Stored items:
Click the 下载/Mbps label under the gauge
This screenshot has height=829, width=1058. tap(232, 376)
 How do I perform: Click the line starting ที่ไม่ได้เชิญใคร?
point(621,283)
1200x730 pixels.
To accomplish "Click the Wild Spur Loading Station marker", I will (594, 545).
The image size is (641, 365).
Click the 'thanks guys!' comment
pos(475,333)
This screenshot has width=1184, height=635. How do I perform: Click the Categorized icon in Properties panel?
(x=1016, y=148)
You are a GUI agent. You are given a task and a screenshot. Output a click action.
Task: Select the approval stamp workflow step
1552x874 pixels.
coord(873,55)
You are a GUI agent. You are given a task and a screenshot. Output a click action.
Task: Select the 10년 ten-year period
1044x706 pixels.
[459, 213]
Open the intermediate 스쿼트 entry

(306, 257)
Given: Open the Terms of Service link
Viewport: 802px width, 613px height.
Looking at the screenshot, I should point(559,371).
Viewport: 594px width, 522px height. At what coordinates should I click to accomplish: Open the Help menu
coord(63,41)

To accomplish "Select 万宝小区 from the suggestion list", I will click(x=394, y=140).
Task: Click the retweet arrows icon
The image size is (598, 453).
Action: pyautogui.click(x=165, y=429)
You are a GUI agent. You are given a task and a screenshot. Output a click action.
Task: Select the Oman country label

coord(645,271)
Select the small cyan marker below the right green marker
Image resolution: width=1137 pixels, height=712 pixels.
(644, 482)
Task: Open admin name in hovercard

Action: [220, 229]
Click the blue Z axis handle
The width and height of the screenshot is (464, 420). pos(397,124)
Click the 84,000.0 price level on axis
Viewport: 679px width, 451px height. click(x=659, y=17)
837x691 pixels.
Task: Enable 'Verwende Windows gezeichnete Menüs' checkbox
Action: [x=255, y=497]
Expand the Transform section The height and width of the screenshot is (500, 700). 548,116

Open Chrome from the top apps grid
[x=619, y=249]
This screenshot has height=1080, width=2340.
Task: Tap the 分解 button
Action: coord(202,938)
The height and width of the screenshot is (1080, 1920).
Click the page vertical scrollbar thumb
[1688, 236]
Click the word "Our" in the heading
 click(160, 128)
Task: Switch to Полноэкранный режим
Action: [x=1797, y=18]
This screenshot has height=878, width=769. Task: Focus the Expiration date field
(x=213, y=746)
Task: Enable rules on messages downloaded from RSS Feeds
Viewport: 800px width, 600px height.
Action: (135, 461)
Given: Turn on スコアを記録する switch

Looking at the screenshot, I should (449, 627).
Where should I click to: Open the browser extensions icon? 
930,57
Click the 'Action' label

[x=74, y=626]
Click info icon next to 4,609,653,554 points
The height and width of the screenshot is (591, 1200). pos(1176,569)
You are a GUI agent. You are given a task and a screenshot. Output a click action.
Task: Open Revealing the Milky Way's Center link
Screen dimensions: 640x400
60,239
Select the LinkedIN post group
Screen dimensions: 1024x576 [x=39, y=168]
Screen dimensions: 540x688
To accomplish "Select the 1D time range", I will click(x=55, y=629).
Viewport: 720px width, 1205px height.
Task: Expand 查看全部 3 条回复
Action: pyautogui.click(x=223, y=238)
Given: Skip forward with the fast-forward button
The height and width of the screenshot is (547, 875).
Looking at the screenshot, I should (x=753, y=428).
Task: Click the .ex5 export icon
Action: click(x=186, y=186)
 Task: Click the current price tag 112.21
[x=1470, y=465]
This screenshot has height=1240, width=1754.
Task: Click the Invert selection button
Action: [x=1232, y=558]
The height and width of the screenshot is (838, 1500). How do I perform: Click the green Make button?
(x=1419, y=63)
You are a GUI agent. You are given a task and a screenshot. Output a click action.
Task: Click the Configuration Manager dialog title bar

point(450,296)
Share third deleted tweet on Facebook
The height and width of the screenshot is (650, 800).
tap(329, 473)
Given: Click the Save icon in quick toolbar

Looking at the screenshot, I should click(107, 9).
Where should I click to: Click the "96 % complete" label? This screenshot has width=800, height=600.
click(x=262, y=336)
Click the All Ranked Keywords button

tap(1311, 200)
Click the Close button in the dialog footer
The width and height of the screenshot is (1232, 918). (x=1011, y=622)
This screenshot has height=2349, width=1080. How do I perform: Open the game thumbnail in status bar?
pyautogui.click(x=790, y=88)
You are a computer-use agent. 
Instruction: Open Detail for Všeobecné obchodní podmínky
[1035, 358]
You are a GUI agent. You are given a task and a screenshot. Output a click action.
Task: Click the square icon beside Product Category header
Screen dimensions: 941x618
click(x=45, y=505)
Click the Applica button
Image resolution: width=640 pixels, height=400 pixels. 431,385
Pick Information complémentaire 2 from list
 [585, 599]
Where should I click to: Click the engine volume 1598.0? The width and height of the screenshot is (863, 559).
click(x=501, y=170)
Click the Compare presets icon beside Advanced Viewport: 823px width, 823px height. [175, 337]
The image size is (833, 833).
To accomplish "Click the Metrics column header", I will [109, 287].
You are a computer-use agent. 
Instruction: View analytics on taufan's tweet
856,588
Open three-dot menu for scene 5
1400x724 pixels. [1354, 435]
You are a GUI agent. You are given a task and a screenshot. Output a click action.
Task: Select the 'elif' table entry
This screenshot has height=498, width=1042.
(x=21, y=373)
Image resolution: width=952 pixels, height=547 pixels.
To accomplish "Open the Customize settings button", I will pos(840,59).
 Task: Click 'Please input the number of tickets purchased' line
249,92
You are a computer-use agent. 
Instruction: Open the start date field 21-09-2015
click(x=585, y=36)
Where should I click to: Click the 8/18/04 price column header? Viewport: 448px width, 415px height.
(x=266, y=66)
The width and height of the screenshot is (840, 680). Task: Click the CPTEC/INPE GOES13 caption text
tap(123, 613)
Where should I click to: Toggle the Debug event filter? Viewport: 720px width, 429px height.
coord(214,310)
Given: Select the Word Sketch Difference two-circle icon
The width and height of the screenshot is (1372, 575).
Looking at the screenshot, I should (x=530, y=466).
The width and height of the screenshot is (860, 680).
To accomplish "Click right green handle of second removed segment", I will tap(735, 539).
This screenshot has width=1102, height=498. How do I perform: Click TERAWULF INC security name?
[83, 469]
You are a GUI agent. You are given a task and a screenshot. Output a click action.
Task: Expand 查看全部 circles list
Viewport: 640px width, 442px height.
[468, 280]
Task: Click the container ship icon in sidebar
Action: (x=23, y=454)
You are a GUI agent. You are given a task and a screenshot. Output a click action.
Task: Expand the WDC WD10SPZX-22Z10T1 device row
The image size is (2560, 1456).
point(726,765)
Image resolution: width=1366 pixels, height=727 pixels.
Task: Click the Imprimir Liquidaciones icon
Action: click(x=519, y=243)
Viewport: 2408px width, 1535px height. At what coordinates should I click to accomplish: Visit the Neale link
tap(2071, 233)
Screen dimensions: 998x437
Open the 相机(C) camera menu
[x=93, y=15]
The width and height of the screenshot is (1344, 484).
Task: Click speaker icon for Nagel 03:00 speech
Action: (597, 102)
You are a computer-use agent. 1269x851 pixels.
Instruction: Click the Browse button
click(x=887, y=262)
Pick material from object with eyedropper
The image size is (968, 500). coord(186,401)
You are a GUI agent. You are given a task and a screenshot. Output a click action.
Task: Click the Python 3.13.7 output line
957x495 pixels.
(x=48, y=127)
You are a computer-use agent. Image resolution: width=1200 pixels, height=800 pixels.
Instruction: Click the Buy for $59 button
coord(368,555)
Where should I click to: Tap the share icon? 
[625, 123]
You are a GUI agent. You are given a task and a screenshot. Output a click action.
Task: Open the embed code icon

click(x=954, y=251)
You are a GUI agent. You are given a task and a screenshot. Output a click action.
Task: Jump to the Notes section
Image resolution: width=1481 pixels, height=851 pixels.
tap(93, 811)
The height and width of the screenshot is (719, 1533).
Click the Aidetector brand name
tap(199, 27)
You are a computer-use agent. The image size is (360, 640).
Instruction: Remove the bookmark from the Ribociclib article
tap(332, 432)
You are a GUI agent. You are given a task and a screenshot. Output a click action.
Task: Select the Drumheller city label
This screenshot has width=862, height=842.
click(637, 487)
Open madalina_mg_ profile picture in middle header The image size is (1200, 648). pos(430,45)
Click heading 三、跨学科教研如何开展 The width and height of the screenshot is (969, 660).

§ Work task:
A single number is expected: the count of lines in the preceding entries that contain "beside".

§ Exercise answer:
2